Hier soir, à la télé, on a vu des plongeurs désespérés qui disaient qu'il y avait un mètre de déchets plastique sous la mer à Marseille à la suite de la grève des éboueurs et des pluies diluviennes qui ont suivi. Je vous dis pas, les micro particules que les poissons vont avaler et qui finiront partie dans nos estomacs, partie par augmenter le sixième contient au milieu du Pacifique. Honte à nos édiles mais honte aussi à tous les consommateurs de plastique à gogo.
Une ville, c'est comme un organisme vivant, le nôtre par exemple. Il y a donc des réseaux d'approvisionnement qui relient la nature à notre assiette : eau potable, agriculture, industrie agroalimentaires, transports, commerces. Mais l'histoire ne finit pas, là car il y a un reste et ce reste se donne lieu à deux réseaux auxquels nous sommes habitués depuis le XIX° siècle en Occident, le tout-à-l'égout et le service de la voirie. Oui, je sais, les Romains avaient tout ça, mais seulement dans de rares beaux quartiers et, de toutes façons, la consommation était 20 fois moindre et sans matériaux de synthèse. En trois jours, à Marseille, il y avait des montagnes de déchets à chaque coin de rue qui auraient suffi à remplir une benne. Tout ça dans la mer.

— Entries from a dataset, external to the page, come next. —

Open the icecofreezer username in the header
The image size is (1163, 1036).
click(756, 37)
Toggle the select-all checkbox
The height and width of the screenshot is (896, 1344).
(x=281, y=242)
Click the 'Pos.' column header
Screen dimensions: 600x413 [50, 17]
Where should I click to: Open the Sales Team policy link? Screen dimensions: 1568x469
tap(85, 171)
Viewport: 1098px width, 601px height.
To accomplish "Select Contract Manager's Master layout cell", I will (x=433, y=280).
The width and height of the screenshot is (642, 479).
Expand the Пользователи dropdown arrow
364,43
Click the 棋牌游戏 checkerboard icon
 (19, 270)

En résumé, notre précieux organisme avec ses réseaux de tuyauterie, en particulier celui qui relie la bouche et l'anus, quelques mètres de long maxi, n'est qu'une toute petite séquence, mais elle commande un immense réseau qui fait le tour du monde. Parfaitement ; le tour du monde ! Nos aliments et leurs emballages viennent du bout du monde pour satisfaire nos moindres désirs, comme dit Baudelaire, et ils y retournent par containers entiers qui évacuent nos tonnes de déchets on ne sait où, et par la pollution qui et que.
Bref, la pédagogie pertinente, c’est désormais une pédagogie des circuits longs.